· Smith backtracks as No 10 proposals overshadowed
· PM to publish £100m family intervention plans
Gordon Brown's initiative of a huge expansion of family intervention projects to reduce youth crime was overshadowed yesterday when Jacqui Smith, the home secretary, was forced to backtrack on widely ridiculed plans to order perpetrators of knife crime to visit their victims in hospital.
Smith said the proposal had been misinterpreted by the media, but in at least two broadcast interviews on Sunday she failed to clarify her plans.
Dominic Grieve, the shadow home secretary, accused her of a U-turn and gimmickry. "This is yet another government announcement that has been conjured up in three days and collapsed in three hours," he said.
The Home Office insisted Smith had never advocated taking knife criminals to see their victims in hospital, a proposal that would have echoes of Tony Blair's plan for forcing yobs to march to cashpoints to pay fines.
In the Commons, Smith said: "I never said, and nor would it be sensible, for young people to be trailed through A&E wards while people were being served."
In two interviews including one with Adam Boulton for Sky news she was asked "One of those proposals is that people caught carrying knives should be taken to see people in hospital that have been stabbed or to meet the families of victims. Is that correct?" Smith replied: "It is."
At his monthly press conference, Brown said: "Too many people, young and old, do not feel safe in the streets, and sometimes even in their homes, as a result of the behaviour of a minority."
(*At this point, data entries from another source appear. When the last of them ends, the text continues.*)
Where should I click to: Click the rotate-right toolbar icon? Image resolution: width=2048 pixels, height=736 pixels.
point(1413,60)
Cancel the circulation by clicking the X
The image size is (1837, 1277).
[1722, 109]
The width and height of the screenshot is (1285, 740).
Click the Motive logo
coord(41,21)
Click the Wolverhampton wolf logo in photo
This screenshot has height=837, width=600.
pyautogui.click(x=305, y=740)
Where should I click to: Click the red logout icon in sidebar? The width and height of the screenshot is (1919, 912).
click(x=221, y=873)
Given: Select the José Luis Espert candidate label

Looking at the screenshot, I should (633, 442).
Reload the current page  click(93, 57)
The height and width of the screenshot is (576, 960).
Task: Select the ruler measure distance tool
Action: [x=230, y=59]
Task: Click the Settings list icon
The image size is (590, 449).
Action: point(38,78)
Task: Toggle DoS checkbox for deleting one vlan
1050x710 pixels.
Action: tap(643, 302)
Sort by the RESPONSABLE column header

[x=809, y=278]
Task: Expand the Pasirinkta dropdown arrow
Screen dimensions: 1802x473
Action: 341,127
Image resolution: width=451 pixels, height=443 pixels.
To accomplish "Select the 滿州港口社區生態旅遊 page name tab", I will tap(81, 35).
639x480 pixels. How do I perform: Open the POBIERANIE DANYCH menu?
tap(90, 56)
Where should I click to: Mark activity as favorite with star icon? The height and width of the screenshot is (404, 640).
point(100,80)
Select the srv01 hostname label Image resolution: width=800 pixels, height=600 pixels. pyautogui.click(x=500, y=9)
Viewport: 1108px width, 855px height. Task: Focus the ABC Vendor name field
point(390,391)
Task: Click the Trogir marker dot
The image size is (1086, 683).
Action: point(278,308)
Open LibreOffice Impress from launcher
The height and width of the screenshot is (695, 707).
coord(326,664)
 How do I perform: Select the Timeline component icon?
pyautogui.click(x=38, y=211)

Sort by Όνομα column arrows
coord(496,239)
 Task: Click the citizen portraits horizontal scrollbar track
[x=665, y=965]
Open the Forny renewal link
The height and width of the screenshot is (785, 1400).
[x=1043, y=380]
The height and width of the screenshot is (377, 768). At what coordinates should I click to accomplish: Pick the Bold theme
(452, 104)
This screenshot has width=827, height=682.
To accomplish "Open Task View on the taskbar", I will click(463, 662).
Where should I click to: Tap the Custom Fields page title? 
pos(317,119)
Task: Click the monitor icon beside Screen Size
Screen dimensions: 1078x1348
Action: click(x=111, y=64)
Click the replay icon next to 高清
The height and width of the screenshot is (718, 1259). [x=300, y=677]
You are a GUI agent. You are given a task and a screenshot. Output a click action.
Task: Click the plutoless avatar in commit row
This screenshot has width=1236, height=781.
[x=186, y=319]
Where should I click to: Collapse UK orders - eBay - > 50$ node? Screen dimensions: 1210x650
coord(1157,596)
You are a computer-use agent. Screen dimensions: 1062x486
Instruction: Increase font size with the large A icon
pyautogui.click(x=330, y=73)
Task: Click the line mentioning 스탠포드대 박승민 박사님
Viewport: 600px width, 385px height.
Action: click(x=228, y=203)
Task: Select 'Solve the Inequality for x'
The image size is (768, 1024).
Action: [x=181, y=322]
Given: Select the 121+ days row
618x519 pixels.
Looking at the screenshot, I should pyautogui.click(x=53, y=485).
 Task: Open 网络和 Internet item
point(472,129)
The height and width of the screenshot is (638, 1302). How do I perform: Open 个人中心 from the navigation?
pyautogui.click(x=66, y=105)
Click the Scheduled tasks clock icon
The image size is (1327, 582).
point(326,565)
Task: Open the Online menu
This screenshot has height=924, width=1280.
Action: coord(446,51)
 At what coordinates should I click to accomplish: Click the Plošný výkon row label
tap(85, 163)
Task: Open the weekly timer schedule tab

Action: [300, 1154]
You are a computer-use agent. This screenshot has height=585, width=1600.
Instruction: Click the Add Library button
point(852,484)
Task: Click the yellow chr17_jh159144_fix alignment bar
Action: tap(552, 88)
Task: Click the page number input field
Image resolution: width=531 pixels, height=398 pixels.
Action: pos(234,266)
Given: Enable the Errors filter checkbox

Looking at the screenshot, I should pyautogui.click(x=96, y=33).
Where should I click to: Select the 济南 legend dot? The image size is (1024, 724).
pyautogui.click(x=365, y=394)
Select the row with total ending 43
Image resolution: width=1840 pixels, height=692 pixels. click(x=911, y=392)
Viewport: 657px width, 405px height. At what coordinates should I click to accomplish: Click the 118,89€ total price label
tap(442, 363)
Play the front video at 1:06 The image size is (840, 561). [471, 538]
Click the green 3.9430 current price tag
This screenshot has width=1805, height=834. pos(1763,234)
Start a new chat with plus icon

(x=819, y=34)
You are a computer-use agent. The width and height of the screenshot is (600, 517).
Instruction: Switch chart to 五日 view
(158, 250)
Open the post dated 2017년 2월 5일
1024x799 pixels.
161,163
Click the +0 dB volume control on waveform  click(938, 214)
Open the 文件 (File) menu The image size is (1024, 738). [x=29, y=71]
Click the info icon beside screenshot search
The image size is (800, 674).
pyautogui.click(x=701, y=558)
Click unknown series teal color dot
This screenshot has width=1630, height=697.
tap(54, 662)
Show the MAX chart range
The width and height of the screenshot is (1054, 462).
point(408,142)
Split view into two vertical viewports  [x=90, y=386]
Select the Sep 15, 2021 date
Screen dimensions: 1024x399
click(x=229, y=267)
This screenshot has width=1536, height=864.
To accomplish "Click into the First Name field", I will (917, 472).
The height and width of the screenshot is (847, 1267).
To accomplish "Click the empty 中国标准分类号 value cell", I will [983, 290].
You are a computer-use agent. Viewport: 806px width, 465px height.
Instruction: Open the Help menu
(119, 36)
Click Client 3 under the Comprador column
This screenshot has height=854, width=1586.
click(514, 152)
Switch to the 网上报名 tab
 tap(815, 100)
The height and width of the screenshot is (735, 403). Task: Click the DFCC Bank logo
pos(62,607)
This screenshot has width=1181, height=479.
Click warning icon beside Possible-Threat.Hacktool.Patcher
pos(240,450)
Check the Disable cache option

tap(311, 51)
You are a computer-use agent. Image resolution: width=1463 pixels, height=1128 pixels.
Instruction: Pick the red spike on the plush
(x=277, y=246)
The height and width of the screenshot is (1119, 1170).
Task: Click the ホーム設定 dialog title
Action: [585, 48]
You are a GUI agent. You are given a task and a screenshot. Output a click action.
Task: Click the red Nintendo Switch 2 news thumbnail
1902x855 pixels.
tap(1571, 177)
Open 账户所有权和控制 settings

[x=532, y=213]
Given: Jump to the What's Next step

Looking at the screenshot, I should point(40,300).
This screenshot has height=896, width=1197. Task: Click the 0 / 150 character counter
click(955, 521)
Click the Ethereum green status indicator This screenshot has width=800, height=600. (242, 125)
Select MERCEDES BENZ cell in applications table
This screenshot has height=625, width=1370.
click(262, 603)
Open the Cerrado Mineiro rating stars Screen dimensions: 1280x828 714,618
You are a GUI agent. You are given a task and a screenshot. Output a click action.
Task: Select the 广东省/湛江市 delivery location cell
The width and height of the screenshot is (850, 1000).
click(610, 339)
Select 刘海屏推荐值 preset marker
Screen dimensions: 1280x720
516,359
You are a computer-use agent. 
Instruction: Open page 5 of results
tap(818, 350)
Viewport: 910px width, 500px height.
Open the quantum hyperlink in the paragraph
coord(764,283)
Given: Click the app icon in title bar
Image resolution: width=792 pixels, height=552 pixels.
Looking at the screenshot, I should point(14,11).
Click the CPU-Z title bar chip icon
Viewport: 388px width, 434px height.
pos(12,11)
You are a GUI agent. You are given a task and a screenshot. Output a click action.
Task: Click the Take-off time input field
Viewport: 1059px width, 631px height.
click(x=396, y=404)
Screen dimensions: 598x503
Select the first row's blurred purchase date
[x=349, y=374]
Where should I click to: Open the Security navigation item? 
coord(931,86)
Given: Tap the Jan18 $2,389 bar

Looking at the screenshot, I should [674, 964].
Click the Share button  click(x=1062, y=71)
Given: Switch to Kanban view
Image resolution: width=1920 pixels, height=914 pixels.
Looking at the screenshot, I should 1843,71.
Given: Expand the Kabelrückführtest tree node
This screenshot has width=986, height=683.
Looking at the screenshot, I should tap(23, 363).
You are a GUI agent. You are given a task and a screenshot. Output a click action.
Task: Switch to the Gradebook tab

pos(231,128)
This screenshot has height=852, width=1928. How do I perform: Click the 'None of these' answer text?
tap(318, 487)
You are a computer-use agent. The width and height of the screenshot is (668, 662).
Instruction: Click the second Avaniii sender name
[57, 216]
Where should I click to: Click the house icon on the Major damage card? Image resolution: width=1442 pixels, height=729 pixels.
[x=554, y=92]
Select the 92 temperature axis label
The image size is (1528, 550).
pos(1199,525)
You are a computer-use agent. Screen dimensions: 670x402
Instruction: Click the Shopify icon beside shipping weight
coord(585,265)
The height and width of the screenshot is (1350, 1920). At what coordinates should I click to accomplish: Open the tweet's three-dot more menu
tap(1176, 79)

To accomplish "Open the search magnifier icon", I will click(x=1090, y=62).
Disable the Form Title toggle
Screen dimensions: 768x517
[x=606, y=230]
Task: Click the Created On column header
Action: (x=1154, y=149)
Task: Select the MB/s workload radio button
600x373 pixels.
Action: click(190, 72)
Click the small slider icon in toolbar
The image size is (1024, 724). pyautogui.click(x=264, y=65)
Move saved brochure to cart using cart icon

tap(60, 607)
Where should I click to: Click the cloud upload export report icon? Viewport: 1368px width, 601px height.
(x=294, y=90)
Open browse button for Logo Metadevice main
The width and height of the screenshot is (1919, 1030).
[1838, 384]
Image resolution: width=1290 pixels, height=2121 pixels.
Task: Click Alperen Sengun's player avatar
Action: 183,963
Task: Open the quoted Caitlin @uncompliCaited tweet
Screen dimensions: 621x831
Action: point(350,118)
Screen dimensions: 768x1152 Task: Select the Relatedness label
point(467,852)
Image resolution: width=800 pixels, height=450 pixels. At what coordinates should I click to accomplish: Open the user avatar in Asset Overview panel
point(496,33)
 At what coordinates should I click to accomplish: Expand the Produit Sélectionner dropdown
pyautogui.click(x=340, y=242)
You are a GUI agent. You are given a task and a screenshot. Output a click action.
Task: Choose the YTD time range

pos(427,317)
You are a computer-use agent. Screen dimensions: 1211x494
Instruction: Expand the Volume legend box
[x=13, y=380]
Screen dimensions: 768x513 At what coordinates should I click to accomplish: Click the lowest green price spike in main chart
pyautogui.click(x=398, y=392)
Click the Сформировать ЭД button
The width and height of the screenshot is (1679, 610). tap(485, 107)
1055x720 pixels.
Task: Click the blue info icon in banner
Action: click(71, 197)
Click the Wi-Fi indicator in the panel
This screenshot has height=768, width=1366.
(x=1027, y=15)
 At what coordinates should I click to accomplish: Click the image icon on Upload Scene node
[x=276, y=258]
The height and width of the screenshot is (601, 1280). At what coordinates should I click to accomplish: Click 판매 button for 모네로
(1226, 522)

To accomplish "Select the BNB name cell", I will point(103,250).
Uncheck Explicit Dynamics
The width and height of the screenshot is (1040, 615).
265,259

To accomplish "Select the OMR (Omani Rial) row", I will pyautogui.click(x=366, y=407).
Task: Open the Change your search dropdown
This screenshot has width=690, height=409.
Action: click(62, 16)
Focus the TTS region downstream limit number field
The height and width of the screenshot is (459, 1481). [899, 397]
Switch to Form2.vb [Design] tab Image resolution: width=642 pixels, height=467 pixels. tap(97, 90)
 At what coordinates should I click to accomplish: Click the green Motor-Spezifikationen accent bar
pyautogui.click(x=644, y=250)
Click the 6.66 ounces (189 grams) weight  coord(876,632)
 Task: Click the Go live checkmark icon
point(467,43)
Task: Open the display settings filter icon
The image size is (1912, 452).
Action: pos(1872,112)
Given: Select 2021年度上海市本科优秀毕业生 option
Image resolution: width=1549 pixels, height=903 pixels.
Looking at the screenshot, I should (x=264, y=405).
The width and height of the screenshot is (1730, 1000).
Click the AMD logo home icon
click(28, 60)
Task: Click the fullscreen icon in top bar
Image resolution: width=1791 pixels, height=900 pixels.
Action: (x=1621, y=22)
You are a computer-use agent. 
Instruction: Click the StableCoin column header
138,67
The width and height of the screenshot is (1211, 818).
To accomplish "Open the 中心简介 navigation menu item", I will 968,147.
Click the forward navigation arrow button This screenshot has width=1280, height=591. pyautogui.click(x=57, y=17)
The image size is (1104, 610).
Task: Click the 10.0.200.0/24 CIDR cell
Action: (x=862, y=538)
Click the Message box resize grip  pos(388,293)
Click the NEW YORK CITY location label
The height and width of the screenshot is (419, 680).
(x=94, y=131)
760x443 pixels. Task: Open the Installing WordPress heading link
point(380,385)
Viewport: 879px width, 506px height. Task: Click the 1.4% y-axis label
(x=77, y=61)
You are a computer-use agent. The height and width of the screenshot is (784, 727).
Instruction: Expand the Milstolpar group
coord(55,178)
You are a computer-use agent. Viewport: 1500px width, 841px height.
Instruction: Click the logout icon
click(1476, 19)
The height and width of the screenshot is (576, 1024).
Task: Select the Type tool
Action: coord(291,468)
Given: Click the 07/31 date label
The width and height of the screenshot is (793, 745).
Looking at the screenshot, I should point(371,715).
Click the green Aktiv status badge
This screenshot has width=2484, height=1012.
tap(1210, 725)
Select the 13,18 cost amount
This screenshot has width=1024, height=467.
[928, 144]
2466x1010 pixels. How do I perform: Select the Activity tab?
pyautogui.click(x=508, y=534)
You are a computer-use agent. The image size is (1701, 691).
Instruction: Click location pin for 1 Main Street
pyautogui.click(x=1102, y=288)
>Families in the worst trouble would sometimes be required to live in residential accommodation while they try to resolve their chaotic lives. Families that refuse could be evicted if they lived in social housing, Brown said.
>Brown also added: "We need to make it absolutely clear to everyone, especially young people, that in our country there are boundaries of acceptable behaviour. It is completely unacceptable to carry a knife".
>"Communities ... should have a role in deciding what they should do, cleaning up parks or scrubbing graffiti, and what time they should do it, such as cleaning the streets on Friday and Saturday night."
>He said community payback should be "tough, visible and effective", but he did not advocate that those undertaking it wear uniforms, as proposed by Casey.